Recently, Wall Street broker Bernard (Bernie) Madoff, former president of NASDAQ and revered and respected investor, confessed to pulling off the biggest fraud in history, a $50 billion scam. Bernie was known for his generous philanthropy, especially to Zionist, Jewish, and Israeli causes. A one-time lifeguard on Long Island in the 1960s, Madoff launched his financial career by raising money from colleagues, friends, and relatives among wealthier Jews in the Long Island suburbs, Palm Beach, and Manhattan, promising a modest, steady, and secure return of between 10 to 12 percent, covering any withdrawals in typical Ponzi fashion by drawing on funds from new investors.
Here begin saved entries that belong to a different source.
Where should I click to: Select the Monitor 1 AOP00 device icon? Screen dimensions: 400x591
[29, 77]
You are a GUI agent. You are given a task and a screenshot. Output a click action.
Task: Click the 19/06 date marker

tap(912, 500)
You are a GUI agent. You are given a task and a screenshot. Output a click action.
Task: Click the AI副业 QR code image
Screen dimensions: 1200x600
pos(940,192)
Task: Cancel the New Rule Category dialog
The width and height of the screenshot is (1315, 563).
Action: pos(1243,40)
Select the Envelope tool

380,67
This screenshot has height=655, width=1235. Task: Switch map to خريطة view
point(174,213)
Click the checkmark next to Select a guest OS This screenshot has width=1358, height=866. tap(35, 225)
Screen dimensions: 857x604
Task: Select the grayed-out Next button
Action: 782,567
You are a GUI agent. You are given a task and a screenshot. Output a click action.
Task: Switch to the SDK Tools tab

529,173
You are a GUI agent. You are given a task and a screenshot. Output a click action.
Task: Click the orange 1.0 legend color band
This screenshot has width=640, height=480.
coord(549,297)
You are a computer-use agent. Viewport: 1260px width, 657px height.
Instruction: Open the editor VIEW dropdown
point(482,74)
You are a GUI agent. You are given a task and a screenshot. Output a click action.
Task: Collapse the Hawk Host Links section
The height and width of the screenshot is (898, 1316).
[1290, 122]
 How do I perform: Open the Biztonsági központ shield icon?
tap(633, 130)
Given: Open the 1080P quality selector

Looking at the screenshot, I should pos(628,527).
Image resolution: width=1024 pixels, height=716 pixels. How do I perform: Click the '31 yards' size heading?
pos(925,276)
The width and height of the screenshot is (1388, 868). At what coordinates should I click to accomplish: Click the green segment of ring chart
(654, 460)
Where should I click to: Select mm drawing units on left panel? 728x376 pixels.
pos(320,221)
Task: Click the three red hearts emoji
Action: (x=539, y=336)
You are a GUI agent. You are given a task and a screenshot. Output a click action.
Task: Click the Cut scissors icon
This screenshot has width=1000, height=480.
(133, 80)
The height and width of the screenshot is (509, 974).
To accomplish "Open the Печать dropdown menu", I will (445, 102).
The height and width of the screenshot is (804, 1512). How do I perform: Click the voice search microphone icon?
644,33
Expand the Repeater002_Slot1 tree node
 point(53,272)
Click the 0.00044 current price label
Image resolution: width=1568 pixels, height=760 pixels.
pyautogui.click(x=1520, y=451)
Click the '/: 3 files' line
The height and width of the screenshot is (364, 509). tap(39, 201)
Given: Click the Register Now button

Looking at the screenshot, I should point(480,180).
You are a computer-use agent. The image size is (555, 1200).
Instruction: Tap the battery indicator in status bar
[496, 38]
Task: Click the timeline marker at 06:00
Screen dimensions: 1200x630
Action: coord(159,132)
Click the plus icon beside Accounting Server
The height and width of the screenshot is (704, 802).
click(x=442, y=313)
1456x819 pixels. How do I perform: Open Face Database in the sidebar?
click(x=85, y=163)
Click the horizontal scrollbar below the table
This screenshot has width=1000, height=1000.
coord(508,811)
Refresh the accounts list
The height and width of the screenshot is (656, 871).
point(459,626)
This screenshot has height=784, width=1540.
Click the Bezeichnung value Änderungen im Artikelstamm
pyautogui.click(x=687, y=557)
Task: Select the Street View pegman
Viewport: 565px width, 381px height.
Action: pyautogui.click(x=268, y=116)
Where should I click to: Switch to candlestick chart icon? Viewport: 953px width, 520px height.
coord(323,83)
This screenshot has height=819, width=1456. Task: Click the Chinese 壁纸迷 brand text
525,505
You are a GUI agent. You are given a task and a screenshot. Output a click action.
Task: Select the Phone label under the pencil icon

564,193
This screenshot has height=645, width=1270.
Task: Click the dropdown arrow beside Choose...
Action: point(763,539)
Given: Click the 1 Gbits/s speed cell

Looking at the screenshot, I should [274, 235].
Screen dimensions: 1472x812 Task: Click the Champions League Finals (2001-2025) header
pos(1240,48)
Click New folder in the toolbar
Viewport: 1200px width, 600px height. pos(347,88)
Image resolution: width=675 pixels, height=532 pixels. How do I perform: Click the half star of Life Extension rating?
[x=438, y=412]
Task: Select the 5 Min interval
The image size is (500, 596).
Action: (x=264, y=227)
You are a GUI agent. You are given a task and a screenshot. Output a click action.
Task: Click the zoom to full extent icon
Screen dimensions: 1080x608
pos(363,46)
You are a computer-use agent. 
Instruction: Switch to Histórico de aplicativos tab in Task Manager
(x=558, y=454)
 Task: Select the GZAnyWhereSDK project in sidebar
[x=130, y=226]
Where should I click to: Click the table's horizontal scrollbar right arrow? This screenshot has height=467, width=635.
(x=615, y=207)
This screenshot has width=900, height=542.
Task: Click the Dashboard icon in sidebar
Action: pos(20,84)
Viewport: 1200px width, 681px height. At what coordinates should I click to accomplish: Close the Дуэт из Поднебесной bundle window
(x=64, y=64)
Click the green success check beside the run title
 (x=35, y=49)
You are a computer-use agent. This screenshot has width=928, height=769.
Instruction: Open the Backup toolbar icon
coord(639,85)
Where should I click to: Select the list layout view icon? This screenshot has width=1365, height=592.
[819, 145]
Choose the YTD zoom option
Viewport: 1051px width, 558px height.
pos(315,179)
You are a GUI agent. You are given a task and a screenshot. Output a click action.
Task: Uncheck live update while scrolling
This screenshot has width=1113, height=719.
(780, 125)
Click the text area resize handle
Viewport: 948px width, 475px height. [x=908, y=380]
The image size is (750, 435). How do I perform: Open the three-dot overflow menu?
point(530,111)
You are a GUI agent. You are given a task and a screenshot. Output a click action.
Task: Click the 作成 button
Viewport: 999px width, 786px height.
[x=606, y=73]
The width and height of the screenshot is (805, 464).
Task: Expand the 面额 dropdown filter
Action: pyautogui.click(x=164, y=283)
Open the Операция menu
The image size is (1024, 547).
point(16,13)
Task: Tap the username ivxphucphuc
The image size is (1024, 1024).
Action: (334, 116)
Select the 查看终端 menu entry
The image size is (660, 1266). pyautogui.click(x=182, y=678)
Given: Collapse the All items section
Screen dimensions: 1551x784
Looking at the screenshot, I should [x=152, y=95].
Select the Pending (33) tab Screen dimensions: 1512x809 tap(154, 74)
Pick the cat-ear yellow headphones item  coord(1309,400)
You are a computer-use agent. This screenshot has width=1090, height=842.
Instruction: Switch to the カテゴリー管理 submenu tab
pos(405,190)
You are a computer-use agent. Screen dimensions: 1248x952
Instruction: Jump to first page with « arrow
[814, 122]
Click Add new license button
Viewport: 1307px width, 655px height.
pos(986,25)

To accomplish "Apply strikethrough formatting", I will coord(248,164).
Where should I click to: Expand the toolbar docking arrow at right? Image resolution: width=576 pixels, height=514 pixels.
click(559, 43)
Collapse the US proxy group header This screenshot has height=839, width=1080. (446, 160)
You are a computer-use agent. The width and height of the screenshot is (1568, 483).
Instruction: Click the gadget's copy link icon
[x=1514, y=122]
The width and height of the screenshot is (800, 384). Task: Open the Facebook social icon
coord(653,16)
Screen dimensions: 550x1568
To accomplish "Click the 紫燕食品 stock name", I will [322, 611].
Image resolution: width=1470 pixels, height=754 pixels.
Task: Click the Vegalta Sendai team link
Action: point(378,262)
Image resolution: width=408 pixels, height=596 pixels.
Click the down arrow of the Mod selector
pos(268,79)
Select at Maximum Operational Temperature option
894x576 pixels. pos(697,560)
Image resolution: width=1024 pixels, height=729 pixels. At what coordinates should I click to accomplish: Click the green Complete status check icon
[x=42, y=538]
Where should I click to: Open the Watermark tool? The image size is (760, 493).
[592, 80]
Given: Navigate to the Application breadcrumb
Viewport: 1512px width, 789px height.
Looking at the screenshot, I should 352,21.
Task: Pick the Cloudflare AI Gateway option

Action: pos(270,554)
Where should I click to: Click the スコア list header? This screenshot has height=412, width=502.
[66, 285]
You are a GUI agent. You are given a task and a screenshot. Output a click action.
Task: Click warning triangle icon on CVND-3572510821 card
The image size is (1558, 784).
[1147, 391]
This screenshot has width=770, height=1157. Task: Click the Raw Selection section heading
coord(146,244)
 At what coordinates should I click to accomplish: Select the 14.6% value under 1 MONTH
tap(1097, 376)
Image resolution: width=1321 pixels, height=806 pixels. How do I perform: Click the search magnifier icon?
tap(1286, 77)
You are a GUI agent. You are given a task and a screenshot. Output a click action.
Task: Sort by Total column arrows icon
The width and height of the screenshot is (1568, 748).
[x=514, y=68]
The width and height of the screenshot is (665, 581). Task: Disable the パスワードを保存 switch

For almost four decades Madoff built up a clientele that came to include some of the biggest banks and investment houses in Scotland, Spain, England, and France, as well as major hedge funds in the United States. Madoff drew almost all of the funds from wealthy private clients who were recruited by brokers working on commission. Madoff’s clients included many multi-millionaires and billionaires from Switzerland, Israel, and elsewhere, as well as the U.S.’s largest hedge funds (RMF Division of the Man Group and the Tremont). Many of these super-rich clients practically forced their money on Madoff, who imposed rigorous conditions on his potential clients, most of whom considered themselves lucky to have their funds invested with the highly respected Madoff. He insisted they have recommendations from existing investors, deposit a substantial amount, and guarantee their own solvency. Madoff’s standard message was that the fund was closed, but because they came from the same world (board members of Jewish charities, pro-Israel fundraising organizations or the “right” country clubs) or were related to a friend, colleague, or existing clients, he would take their money.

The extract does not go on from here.